Dabei ist klar, dass nicht nur Russland eine Bedrohung darstellt, sondern auch China zunehmend zu einem Akteur im Bereich der Cyberangriffe wird. Von Spionage bis hin zu Sabotage – die Systemkonkurrenz zwischen den Nationen führt dazu, dass vielfältige Akteure nach Schwachstellen suchen und diese ausnutzen.
Russland: Der „Klassiker“ der Cyberbedrohungen
Unter den bekannten Angreifern sticht weiterhin Russland heraus – ein „Klassiker“ im Bereich der Cyberangriffe. Christina Plattner formuliert in dem Zuge: „Das ist jetzt wieder so Klassiker Russland“. Zu den systematischen Angriffen gehören Desinformationen und sogenannte DDoS-Attacken, die auf Störungen abzielen.
Außerdem werden nicht selten private Accounts wichtiger politischer Akteure gehackt, um vertrauliche Informationen zu entwenden und diese in verdrehte Narrative zu spinnen – eine Strategie, die besonders im Vorfeld von Wahlen eingesetzt wird, auch bekannt als „Hack-and-Leak-Operationen“.

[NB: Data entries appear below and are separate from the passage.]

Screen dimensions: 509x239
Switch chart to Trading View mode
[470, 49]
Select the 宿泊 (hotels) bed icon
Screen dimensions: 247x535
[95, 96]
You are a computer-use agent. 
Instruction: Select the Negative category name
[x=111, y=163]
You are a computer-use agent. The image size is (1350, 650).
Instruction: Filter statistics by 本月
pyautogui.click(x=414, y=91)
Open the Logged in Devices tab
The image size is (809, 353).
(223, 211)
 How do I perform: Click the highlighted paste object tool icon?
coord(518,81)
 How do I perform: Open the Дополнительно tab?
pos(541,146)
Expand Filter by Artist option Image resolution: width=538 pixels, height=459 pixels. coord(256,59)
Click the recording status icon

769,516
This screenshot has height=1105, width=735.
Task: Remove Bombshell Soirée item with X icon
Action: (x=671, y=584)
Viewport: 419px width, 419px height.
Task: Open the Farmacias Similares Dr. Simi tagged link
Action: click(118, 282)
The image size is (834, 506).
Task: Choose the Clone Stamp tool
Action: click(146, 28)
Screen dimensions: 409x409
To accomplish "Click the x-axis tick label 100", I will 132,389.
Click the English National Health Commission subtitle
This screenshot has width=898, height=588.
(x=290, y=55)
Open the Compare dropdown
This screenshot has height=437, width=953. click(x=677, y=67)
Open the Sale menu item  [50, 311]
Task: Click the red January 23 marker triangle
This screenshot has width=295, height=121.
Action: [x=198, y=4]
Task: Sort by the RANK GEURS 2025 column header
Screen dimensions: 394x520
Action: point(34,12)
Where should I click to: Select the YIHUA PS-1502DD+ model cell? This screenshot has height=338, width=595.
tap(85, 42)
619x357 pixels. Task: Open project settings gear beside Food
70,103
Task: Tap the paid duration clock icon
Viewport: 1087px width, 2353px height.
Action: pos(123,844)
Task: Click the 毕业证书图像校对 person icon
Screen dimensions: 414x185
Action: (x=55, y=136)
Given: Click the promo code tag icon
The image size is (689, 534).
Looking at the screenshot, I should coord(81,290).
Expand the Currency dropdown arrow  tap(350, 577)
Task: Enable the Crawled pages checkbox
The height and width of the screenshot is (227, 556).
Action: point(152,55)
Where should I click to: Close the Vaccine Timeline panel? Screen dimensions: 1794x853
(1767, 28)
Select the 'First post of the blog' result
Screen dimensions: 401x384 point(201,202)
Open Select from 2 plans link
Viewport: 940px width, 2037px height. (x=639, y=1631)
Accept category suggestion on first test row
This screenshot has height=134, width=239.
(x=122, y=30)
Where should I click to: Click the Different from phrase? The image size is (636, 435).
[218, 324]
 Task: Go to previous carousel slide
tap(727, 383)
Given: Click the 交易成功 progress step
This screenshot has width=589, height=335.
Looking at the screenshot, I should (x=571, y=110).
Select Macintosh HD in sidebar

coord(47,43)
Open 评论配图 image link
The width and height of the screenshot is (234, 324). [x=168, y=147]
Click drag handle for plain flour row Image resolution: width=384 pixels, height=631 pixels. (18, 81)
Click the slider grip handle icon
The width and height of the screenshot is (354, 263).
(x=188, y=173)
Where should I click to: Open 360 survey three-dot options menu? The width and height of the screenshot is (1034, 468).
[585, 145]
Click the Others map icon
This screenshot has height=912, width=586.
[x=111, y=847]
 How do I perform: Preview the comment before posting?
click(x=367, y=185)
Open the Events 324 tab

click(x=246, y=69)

Künstliche Intelligenz: Die neue Waffe der Cyberkriminellen
Künstliche Intelligenz (KI) wird dabei oft benutzt, um Schadcodes zu generieren. „Die skalierbare Verteilung von entsprechender Schadsoftware wird dadurch ermöglicht, dass man immer bessere Phishing-E-Mails bekommt“, erklärte Plattner. Durch den Einsatz von KI können Phishing-Mails so verbessert werden, dass sie zunehmend authentisch wirken – oft so, als hätte ein Kollege sie verfasst. Dies erleichtert den Angreifern den Zugang zu internen Informationen und wird häufig zur Erpressung genutzt.
Die Arbeit der Angreifer wird durch KI also enorm vereinfacht und beschleunigt. Plattner betont jedoch: „Wenn die das können, können wir das auch.“ Es gehe darum, eigene Schwachstellen frühzeitig zu erkennen und die KI-Technologien ebenfalls für den eigenen Vorteil zu nutzen. Besonders wichtig sei es dabei, KI verantwortungsvoll einzusetzen, vor allem wenn es um vertrauliche oder personenbezogene Daten geht. „In dem Moment, wo ich Informationen an die KI gebe, stehen sie auch woanders zur Verfügung“, warnte Plattner.
Der Weg zu einer sicheren Digitalisierung in Deutschland
Um angemessen auf diese Herausforderungen zu reagieren, muss auf vielen Ebenen gehandelt werden. Das Ziel ist es, Fortschritt zu ermöglichen und gleichzeitig Sicherheit zu gewährleisten. „Wir müssen ein ganzes Land ein Stück weit umheben“, sagte Plattner eindringlich. „Wir müssen Deutschland so neu erfinden, dass wir sichere Digitalisierung beherrschen, unsere Unternehmen schützen können und endlich wirkliche Fortschritte machen.“
Dabei gelte es, die Resilienz in allen Bereichen zu stärken. Es müsse ehrlich hinterfragt werden, wo Deutschland aktuell im Bereich IT steht, und Investitionen seien notwendig. Plattner betont, dass mit „Intelligenz, Aufmerksamkeit und Energie“ die Resilienz deutlich erhöht werden kann. Ein weiterer wichtiger Punkt sei der Aufbau von Technologiekompetenz. Prozesse, insbesondere Sicherheitstests, müssen so weit wie möglich automatisiert werden. Moderne Technologien bieten nicht nur mehr Effizienz, sie lassen sich auch besser und einfacher schützen.
Claudia Plattner ruft dazu auf, Deutschland aus seiner reaktiven Rolle in der Digitalisierung herauszuführen und einen aktiven Fortschritt anzustreben. „Das muss das ganze Land gemeinsam tun“, so Plattner abschließend.